I parse html with python and there is date string: [ 24-Янв-17 07:24 ]. "Янв" is "Jan". I want to convert it into datetime object.
# Some beautifulsoup parsing
timeData = data.find('div', {'id' : 'time'}).text
import locale
locale.setlocale(locale.LC_TIME, 'ru_RU.UTF-8')
result = datetime.datetime.strptime(timeData, u'[ %d-%b-%y %H:%M ]')
The error is:
ValueError: time data '[ 24-\xd0\xaf\xd0\xbd\xd0\xb2-17 07:24 ]' does not match format '[ %d-%b-%y %H:%M ]'
type(timeData) returns unicode. Encoding timeData from utf-8 returns UnicodeEncodeError. What's wrong?

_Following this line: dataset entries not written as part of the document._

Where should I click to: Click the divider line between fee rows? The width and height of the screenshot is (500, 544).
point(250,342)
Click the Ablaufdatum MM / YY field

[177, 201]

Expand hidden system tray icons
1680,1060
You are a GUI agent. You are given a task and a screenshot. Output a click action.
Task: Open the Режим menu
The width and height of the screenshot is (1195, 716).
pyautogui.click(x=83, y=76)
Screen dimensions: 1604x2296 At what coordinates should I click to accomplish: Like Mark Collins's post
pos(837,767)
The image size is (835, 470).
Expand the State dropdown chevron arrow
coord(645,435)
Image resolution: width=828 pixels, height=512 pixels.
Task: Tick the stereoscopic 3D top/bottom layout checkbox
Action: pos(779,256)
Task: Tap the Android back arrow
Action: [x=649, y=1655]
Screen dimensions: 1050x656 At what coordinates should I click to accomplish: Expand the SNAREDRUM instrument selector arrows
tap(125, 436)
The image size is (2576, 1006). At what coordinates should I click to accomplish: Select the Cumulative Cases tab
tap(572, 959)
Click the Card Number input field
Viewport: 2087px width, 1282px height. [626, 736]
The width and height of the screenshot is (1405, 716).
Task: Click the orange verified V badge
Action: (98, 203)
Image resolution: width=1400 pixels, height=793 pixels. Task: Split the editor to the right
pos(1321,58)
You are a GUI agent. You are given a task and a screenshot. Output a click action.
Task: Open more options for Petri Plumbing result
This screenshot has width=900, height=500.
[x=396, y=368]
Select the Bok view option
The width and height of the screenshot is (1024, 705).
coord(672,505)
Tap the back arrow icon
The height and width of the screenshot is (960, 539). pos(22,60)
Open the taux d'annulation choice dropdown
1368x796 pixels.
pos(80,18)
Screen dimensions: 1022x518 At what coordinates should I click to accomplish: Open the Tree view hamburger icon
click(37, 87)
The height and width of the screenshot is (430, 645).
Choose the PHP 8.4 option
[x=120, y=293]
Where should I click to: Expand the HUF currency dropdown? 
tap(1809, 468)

chardet returns {'confidence': 0.87625, 'encoding': 'utf-8'} and when I write: datetime.datetime.strptime(timeData.encode('utf-8'), ...) it returns error as above.
Original page has window-1251 encoding.
print type(timeData)
print timeData
timeData = timeData.encode('cp1251')
print type(timeData)
print timeData
returns
<type 'unicode'>
[ 24-Янв-17 07:24 ]
<type 'str'>
[ 24-???-17 07:24 ]